= TASK DIRECTIONS =
The line containing "The width and" and each line after it, through the final line of the data, are to be retyped exactly, with pictures left out.

[Screenshot grounding data]

++++++

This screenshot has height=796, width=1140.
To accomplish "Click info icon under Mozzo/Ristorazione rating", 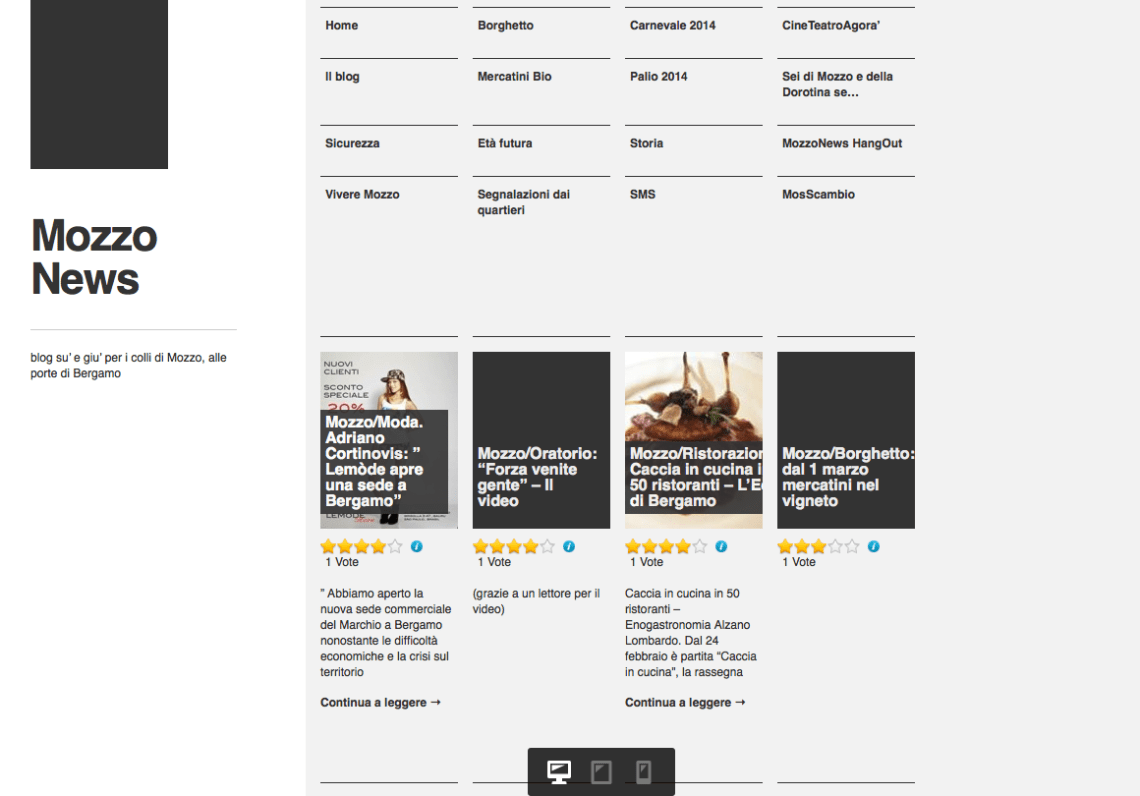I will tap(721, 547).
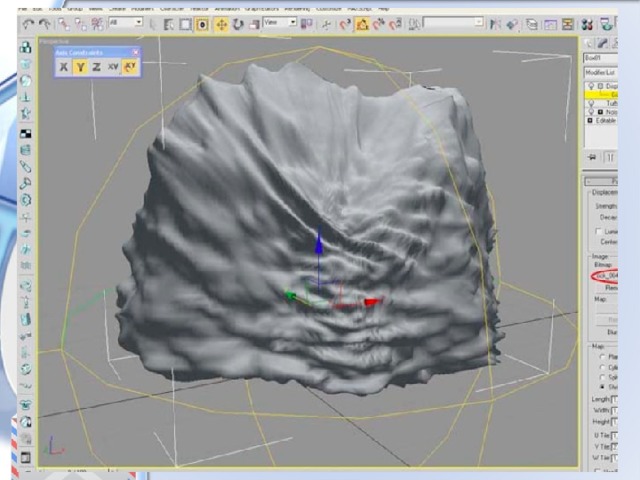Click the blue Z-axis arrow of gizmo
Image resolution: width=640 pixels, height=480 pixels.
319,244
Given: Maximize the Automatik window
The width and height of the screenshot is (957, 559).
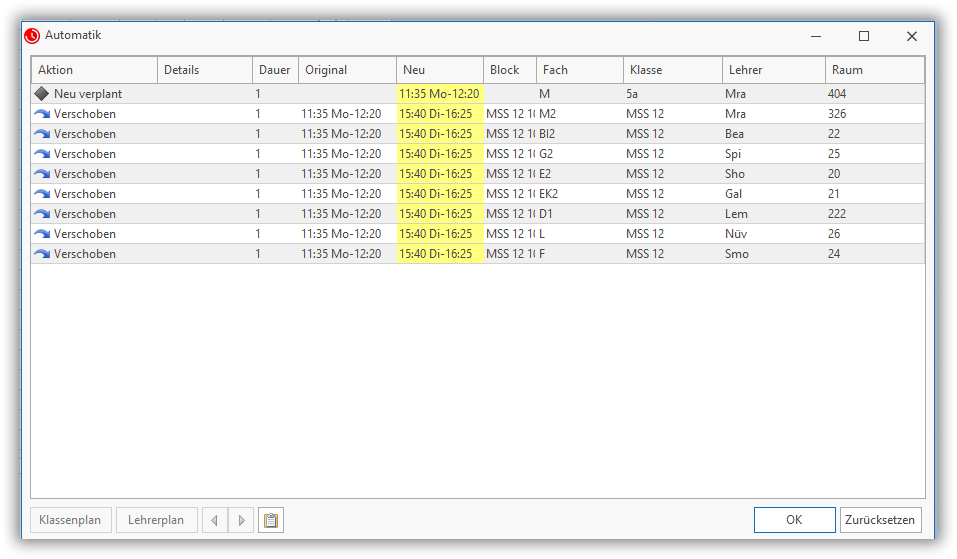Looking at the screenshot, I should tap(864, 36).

++++++

= THE COMPLETED TASK =
The width and height of the screenshot is (957, 559).
Looking at the screenshot, I should tap(864, 36).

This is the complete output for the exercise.